_Geëxtraheerde gegevens_.
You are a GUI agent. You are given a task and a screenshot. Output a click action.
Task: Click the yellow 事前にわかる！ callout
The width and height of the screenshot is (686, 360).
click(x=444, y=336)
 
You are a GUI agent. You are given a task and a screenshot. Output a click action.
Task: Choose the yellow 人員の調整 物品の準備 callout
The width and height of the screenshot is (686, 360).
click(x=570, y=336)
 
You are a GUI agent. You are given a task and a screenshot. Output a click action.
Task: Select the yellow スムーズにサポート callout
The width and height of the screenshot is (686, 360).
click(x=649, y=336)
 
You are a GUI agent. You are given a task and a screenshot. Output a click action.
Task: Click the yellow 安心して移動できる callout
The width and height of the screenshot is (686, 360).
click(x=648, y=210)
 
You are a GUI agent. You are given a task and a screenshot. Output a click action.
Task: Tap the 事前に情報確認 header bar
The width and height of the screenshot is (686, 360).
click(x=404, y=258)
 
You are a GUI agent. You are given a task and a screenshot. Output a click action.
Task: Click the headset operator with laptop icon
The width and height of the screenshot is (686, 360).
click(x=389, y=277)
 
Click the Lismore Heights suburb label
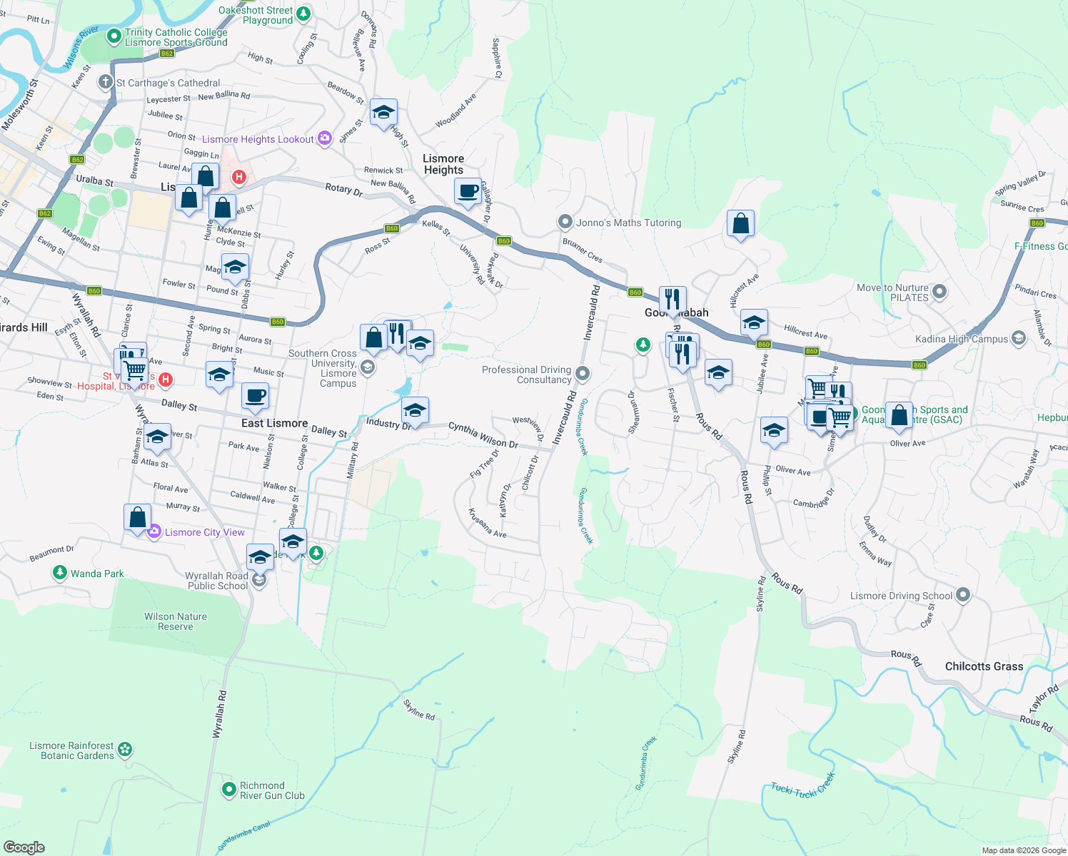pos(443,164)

_Opdrachteisen_. Extraheer alle rijen hierboven woord voor woord en laat de afbeeldingen weg uit je antwoord.

_Antwoord op opdracht_.
You are a GUI agent. You are given a task and a screenshot. Output a click action.
Task: Click the yellow 事前にわかる！ callout
The width and height of the screenshot is (686, 360).
click(x=444, y=336)
 
You are a GUI agent. You are given a task and a screenshot. Output a click action.
Task: Choose the yellow 人員の調整 物品の準備 callout
The width and height of the screenshot is (686, 360).
click(x=570, y=336)
 
You are a GUI agent. You are given a task and a screenshot. Output a click action.
Task: Select the yellow スムーズにサポート callout
The width and height of the screenshot is (686, 360).
click(x=649, y=336)
 
You are a GUI agent. You are given a task and a screenshot. Output a click action.
Task: Click the yellow 安心して移動できる callout
The width and height of the screenshot is (686, 360).
click(x=648, y=210)
 
You are a GUI agent. You are given a task and a screenshot. Output a click action.
Task: Tap the 事前に情報確認 header bar
The width and height of the screenshot is (686, 360).
click(x=404, y=258)
 
You are a GUI agent. You are given a task and a screenshot. Output a click action.
Task: Click the headset operator with laptop icon
The width and height of the screenshot is (686, 360).
click(x=389, y=277)
 
Click the Lismore Heights suburb label
pos(443,164)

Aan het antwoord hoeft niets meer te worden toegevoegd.